(Apr. 4, 1886-June 27, 1985). Mathias Nolcox was born in Lyles Station, Indiana, in Gibson County, one of Indiana’s early Black rural settlements and the only one remaining as of 2022. He attended Indiana State Normal School (Indiana State University) in Terre Haute, Indiana, through his sophomore year in 1905.

When he was 19 years old, Nolcox became the principal of the high school in Patoka, Indiana. He then pursued more education at Indiana University, earning degrees in chemistry and math in 1910 with the intention of going on to medical school. Nolcox instead later enrolled in graduate studies at the University of California, where he earned a master’s degree in education.

In 1922, Nolcox became principal of Indianapolis Public School Number 26 (home of Oaks Academy Middle School as of 2015). That same year he married Marie Anderson.

A man sits at a rolltop desk and reads a document.
Mathias Nolcox at his desk at Crispus Attucks High School, ca. 1927 Credit: Indianapolis Recorder Collection, Indiana Historical Society View Source

When Nolcox began teaching, de facto segregation was widespread in cities like Indianapolis, which had large populations of African Americans. Located in a Black neighborhood, elementary School Number 26 was one such segregated school. However, no official policy of segregation existed in the Indianapolis Public Schools (IPS) at the time, and Black and white students attended together, especially at its three high schools.

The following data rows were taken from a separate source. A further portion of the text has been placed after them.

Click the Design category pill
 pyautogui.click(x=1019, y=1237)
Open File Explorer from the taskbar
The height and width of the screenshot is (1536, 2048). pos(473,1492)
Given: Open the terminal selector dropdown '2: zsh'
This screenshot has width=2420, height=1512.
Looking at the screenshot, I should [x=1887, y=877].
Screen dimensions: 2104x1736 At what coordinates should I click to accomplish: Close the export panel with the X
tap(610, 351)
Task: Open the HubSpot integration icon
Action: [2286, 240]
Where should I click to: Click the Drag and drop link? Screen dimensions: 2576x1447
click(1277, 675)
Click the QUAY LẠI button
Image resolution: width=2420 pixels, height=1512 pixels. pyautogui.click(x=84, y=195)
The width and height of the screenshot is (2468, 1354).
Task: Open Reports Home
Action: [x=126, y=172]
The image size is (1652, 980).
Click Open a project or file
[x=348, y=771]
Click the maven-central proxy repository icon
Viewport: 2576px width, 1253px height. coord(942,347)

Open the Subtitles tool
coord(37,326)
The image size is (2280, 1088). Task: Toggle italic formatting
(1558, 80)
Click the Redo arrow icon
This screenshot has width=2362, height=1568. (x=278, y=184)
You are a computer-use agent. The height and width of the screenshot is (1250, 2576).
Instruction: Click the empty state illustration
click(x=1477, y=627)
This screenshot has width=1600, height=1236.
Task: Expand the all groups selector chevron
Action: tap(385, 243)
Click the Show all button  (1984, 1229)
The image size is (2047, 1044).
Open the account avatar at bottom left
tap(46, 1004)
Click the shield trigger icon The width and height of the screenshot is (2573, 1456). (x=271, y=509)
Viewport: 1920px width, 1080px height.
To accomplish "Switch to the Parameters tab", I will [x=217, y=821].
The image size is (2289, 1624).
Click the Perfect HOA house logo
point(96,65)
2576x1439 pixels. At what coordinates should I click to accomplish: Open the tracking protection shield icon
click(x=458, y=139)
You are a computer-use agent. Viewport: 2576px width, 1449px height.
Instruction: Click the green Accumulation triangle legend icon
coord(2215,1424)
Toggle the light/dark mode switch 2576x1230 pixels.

During his first years in Indianapolis, Nolcox took summer courses at Harvard University, earning his Ph.D. in education in 1927. He also went to Europe, where he studied at Oxford University to examine the European educational systems.

In the fall of 1927, Nolcox became the first principal of Crispus Attucks High School, a new separate facility for Black students. Construction of Attucks resulted from a December 1922 decision of the IPS Board of School Commissioners that responded to calls for official school segregation from white parents and several organizations, including not just the Ku Klux Klan, but also such groups as the all-white Woman’s Department Club. During his first year at the high school, Nolcox presided over a staff of 48 Black teachers and a student body of over 1,300.

As Attucks’ principal, Nolcox provided opportunities for Black educators that were not available elsewhere, as most universities did not hire Black educators with advanced degrees. He saw this racial barrier as an opportunity to recruit teachers from historically Black colleges and universities, as well as high school educators from across the country. John Morton-Finney, who had a law degree, 11 bachelor’s degrees, and who spoke 7 languages, became his first hire.

The school’s athletics teams, drama clubs, debate clubs, and school newspaper became the pride of the African American community. Black students finally had the opportunity to participate in extracurricular activities that had been denied to them in Indianapolis’ mixed schools.

Nolcox remained the principal of Attucks until 1929. He resisted efforts to remove newly purchased supplies and desks for Attucks students in exchange for used books, desks, and supplies from the white IPS schools. IPS administrators reassigned Nolcox to the IPS Education Center, where he remained until 1950 to become head of the English department at Anderson College. He taught for three years at Anderson College and then retired.

In addition to his contributions as an educator, Nolcox was a member of the board of directors of the old Senate Avenue Ymca and a member of the National Education Association.